On Saturday, February 23rd, Anita Place tent city held a press conference as the City of Maple Ridge sent over fifty cops, bylaw and fire officers to seize heaters and propane from tent city residents, removing their only source of heat in the midst of a cold winter.
The following text is a transcript from what Justin, a resident of Anita Place since the second day of the camp, shared at the press conference. Justin was living at the back of the camp, in a structure the City has planned to destroy. A week after this conference and the heavy handed attack on the camp, which resulted in the arrest of six camp residents and supporters, Justin saw his home go up into flames in the middle of the night, likely the result of an arson. He survived but lost all his belongings.
Justin’s honest and spontaneous speech shows that Anita Place tent city represents more than a struggle for residents of that camp. Justin’s Anita Place is one front in a struggle against poverty, for homes for all, and for a world where no one lives under the threat of eviction and homelessness.
The reason we break the rules they set for us is that we have to in order to survive. My home is one of the few structures remaining after the great flood last September. It wiped out everyone’s personal belongings. It wiped out tents, and the windstorm toppled trees, crushing other tents. All the people who were able to get their belongings to my cabin still have their stuff. Everybody else lost their ID, their wallets, any sort of sentimental objects.
The City of Maple Ridge’s rules [prohibiting us from building structures] were set up to make us fail. We are still here right now because we broke those rules. One of those structures saved two of my friends’ lives when a tree snapped and fell on them.The wood walls around them stopped that tree from crushing them. Had they not had that structure, had they followed the rules, they’d be dead right now.

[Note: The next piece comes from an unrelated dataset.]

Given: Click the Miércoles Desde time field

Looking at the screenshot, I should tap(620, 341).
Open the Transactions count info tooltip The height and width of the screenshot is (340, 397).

If we were disbanded and set up tents throughout the town, we would be alone. People using opioids would be free to die on their own instead of being with company where we can apply Narcan and save them. And if Narcan doesn’t work, we can get an ambulance to help them. If the City comes in here and removes us, people will die in mass numbers. People use drugs because of depression, because they have been disbanded and they no longer have anywhere safe to go, and because of that, there are deaths. The City is essentially sending people to die.
I plan on staying here until the end of this camp, by whatever means. I have bound my life to the camp and I’m going to fight until the bitter end, as are a few other of my close friends. We are not going anywhere, we are going to fight for this.
This was never originally set up as a homeless camp. This was a protest against the rising cost of living in our province. Maybe you don’t realize this but over the course of the last ten years, the average household went from having to make $10-15 an hour to afford a place to above $27 an hour now. How many people do you know that get out of high school or college and make $25-plus an hour right off the bat? No, it doesn’t happen.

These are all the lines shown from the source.